Dans Mamy Francine, le journaliste Pierre Daymé tend le micro à sa grand-mère nonagénaire, de soixante ans son aînée. En résulte un podcast touchant, au cours duquel la parole libre et sincère de Francine dessine une époque presque révolue, où les femmes n'existaient pas pour elles-mêmes.
Les mots sont simples, clairs. La voix douce, à certains moments hésitante. Les histoires contées attachantes, parfois bouleversantes. Comme ce constat sans appel : « C'était comme ça, à l'époque : la femme, c'était l'esclave. » Avec son podcast Mamy Francine, diffusé depuis le début du mois de janvier, Pierre Daymé fait ce que tous les petits-enfants dont les grands-parents sont encore en vie devraient faire : les écouter.
Près de soixante années séparent le journaliste, âgé de 33 ans, et sa grand-mère, qui s'approche de ses 93 ans. Ils ont toujours été très proches. Depuis sa plus tendre enfance, Pierre, dont la maison se situait près de celle de Francine à Nantes, discute avec elle de son passé dans une Bretagne rurale où les femmes portaient invariablement la coiffe. Elle s'ouvre à lui assez librement, à son grand étonnement, les membres de sa génération faisant habituellement preuve d'une certaine pudeur. En particulier les femmes, pour qui prendre la parole ne va pas forcément de soi.
L'année où elle devient nonagénaire agit comme un révélateur pour son petit-fils : « On se dit que personne n'est éternel, explique-t-il à Causette. Les problèmes de santé arrivent, la fatigue. J'ai eu peur qu'elle parte de façon brutale sans m'avoir laissé la chance de faire quelque chose de sa voix et de sa parole. » Deux mois après qu'elle a soufflé ses 90 bougies, le trentenaire se rend donc chez elle, « un peu au culot », explique-t-il en rigolant, pour lui tendre son micro. Pendant quatre jours, il l'enregistre à chaque fois près de six heures. Soit vingt-quatre heures de bande où Francine se confie assez spontanément, de sa naissance à Le Saint (Morbihan), dans un milieu rural, jusqu'à aujourd'hui. Tout en se demandant si sa parole peut réellement toucher les gens, si elle possède une valeur, un quelconque intérêt.
Donner la parole à « des femmes de l'ombre »

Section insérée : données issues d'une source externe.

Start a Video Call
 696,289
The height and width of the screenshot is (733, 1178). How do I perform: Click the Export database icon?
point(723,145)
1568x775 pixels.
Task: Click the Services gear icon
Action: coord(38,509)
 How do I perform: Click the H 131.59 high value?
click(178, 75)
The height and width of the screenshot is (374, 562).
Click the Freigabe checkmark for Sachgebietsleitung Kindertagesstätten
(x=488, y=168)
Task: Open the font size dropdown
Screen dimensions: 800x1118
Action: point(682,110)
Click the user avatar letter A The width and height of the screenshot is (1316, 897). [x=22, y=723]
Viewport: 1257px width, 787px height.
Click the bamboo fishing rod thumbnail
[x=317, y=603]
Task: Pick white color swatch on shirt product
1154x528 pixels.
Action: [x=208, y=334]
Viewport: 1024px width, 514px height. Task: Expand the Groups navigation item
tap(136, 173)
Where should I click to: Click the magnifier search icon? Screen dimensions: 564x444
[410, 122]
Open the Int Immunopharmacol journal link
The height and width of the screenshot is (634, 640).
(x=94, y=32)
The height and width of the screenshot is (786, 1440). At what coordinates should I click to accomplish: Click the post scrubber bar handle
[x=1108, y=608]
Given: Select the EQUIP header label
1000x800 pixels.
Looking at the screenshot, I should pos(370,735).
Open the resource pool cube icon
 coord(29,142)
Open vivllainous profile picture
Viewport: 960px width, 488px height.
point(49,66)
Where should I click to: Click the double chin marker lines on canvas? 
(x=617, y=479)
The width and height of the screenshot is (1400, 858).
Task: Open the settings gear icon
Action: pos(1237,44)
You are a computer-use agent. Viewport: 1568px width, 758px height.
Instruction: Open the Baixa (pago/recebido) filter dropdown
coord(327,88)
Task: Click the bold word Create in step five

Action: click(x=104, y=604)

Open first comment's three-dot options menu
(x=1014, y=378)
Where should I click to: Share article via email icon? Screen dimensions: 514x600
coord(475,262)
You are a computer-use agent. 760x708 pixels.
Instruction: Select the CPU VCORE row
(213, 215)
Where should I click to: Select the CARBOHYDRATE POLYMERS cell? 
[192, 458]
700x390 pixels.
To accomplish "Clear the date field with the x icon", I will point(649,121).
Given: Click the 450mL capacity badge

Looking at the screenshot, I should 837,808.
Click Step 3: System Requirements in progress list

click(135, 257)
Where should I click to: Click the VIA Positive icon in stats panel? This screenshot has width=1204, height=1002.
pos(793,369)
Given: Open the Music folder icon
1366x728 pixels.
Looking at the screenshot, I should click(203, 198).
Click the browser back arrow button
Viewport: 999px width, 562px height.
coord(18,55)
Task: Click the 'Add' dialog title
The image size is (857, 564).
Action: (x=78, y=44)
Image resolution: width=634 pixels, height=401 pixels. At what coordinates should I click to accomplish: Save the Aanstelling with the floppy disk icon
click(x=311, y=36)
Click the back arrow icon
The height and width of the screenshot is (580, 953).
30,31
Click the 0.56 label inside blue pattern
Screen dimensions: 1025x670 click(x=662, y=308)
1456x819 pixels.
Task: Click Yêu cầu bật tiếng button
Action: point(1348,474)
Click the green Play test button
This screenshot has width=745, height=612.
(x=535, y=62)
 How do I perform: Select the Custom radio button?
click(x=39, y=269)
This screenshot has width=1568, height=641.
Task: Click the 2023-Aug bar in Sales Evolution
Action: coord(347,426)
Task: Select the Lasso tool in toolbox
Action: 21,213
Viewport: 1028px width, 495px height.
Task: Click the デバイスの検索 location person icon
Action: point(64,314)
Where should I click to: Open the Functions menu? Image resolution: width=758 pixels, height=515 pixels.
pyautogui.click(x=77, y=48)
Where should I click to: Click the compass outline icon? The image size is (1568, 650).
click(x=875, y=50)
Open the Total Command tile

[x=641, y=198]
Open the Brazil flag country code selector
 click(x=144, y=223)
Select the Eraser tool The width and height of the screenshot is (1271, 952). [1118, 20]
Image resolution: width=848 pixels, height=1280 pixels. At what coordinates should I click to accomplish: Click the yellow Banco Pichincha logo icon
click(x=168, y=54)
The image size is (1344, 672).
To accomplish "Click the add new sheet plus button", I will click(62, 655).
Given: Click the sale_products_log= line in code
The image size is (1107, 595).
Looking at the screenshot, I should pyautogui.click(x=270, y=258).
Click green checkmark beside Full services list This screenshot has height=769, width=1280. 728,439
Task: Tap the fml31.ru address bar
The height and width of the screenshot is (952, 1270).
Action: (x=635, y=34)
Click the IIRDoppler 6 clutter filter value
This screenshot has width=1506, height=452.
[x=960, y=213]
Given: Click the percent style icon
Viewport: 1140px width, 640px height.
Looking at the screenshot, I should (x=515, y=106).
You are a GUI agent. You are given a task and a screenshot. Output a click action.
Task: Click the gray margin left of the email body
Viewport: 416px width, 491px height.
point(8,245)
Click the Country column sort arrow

Sa parole, libre et sincère, semble pourtant bien universelle, au cours des six épisodes sur quinze déjà mis en ligne. Elle porte les histoires d'une époque presque révolue. Où les femmes n'existaient pas pour elles-mêmes mais pour leur mari et leur famille. Où peu de choses étaient dites sur le corps et la sexualité. Où les démonstrations d'affections étaient taboues. Où les bourgs étaient encore pleins de vie. Où la lecture était réservée à un certain milieu.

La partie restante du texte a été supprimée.